Robert Louis Stevenson and Fanny Osbourne were married May Tenth,
Eighteen Hundred Eighty. "The Silverado Squatters" shows how to
spend a honeymoon in a miner's deserted cabin, a thousand miles from
nowhere. The Osbourne children were almost grown, and were at that
censorious age when the average youngster feels himself capable of
taking mental and moral charge of his parents.
But these children were different; then, they had a different mother, and
as for Robert Louis, he certainly was a different proposition from that
ever evolved from creation's matrix. He belongs to no class, evades the
label, and fits into no pigeonhole.
The children never called him "father": he was always "Louis"--simply
one of them. He married the family and they married him. He had
captured their hearts in France by his story-telling, his flute-playing and
his skilful talent with the jackknife. Now he was with them for all time,
and he was theirs. It was the most natural thing in the world.
Mrs. Stevenson was the exact opposite of her husband in most things.
She was quick, practical, accurate, and had a manual dexterity in a
housekeeping way beyond the lot of most women. With all his
half-invalid, languid, dilettante ways, Robert Louis adored the man or
woman who could do things. Perhaps this was why his heart went out
to those who go down to the sea in ships, the folk whose work is
founded not on theories, but on absolute mathematical laws.
In their fourteen years of married life, Robert Louis never tired of
watching Fanny at her housekeeping. "To see her turn the flapjacks by
a simple twist of the wrist is a delight not soon to be forgotten, and my
joy is to see her hanging clothes on the line in a high wind."

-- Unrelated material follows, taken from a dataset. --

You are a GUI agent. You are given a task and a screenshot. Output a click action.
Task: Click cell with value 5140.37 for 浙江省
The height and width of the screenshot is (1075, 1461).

The folks at home labored under the hallucination that Robert Louis
had married "a native Californian," and to them a "native" meant a
half-breed Indian. The fact was that Fanny was born in Indiana, but this
explanation only deepened the suspicion, for surely people who lived in
Indiana are Indians--any one would know that! Cousin Robert made
apologies and explanations, although none was needed, and placed
himself under the ban of suspicion of being in league to protect Robert
Louis, for the fact that the boys had always been quite willing to lie for
each other had been very well known.
Mrs. Stevenson made good all that Robert Louis lacked. In physique
she was small, but sturdy and strong.